Face aux injonctions, aux reproches, à la pression de la famille ou encore d'un conjoint, combien de personnes ont déjà fini par craquer, et accepter d'avoir des enfants, en dépit de leur non-désir de maternité ? Ces dernières s'exposent à un risque, celui du regret maternel. Le sujet est peut-être encore plus tabou que celui des femmes qui ne veulent pas d'enfants, puisqu'il est difficile d'admettre qu'il est tout à fait possible d'avoir des regrets après avoir fondé une famille.

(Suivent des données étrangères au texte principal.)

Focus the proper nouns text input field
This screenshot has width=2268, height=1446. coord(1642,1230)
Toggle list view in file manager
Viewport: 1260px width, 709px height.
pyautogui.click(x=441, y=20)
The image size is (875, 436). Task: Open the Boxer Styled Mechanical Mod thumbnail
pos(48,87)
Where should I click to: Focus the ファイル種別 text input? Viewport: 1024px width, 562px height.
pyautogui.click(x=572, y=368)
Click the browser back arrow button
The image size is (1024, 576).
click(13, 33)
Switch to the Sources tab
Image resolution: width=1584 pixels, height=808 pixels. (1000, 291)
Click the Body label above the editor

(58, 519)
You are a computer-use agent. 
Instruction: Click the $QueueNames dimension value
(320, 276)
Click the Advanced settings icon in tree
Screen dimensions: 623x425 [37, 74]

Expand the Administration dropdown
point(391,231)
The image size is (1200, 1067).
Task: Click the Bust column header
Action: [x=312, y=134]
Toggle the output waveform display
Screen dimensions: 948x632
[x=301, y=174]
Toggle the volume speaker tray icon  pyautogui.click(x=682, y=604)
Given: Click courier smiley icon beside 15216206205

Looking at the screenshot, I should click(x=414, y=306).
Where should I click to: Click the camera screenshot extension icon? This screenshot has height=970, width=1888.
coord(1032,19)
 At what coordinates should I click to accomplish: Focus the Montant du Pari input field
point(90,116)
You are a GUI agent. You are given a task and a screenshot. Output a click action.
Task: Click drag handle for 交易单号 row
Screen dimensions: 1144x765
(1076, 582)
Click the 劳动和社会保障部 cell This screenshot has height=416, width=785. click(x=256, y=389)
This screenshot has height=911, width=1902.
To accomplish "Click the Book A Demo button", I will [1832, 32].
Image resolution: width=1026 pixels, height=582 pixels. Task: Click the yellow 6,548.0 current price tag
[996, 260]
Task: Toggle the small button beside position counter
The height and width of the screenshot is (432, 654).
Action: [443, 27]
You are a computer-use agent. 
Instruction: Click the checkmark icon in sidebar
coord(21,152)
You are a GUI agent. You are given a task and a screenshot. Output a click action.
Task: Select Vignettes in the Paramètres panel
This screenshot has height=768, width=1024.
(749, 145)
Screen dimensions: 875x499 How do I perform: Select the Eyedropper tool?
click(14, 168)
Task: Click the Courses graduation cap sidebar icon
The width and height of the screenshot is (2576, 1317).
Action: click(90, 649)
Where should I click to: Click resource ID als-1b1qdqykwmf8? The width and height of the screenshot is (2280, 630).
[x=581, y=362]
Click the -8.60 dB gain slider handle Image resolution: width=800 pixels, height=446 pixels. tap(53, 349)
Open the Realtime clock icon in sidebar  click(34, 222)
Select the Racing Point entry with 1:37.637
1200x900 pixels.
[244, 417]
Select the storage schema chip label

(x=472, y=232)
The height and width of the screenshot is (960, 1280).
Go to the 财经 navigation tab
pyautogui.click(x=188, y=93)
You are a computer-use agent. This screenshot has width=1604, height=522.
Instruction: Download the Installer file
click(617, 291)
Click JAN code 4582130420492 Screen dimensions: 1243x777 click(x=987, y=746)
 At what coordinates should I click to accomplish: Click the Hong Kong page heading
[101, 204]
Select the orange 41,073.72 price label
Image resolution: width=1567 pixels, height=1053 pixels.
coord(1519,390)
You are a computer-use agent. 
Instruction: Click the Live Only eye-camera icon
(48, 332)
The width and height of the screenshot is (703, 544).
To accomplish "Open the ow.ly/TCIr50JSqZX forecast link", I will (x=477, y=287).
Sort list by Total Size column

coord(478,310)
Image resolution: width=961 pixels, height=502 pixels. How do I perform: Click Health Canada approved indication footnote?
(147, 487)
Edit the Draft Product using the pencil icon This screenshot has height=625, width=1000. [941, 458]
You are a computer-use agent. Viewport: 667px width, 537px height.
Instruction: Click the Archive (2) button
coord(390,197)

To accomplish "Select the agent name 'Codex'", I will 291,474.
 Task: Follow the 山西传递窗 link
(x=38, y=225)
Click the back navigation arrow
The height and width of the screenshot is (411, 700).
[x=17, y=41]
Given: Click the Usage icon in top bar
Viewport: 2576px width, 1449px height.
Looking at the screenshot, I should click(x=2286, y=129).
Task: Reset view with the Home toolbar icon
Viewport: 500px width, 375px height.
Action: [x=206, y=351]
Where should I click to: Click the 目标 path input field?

Fin mars, sur les réseaux sociaux, le hashtag #RegretMaternel avait permis à de nombreuses mères de confier que, si elles aimaient évidemment leurs enfants, leur rôle de mère leur apparaissait tellement pesant qu'elles regrettaient leur maternité. Pour elles, le soi-disant accomplissement lié à la maternité n'a jamais été une réalité. Notamment à cause de la charge mentale qu'elles peuvent ressentir face aux impératifs de la société. Chloé Chaudet, maîtresse de conférences et autrice du livre "J'ai décidé de ne pas être mère", l'affirme : "L'idéal de l'accomplissement féminin qui passe par la maternité peut se révéler illusoire. Illusoire dans le quotidien des femmes, face au monde professionnel, à toutes ces attentes qu'elles ne sont pas forcément capables de remplir d'être à la fois une compagne parfaite, une amante parfaite, une amie parfaite, une mère parfaite. Et d'avoir par dessus tout une carrière professionnelle épanouie. Le fait que ce soit possible d'éprouver ce regret d'être mère et d'en parler, ça remet un peu les choses en place dans la mesure où quand on n'est pas trop sûre de soi, qu'on se demande si on veut vraiment devenir mère ou non, on sait qu'il est possible de le regretter. Donc, on comprend que l'instinct maternel n'est pas une donnée universelle."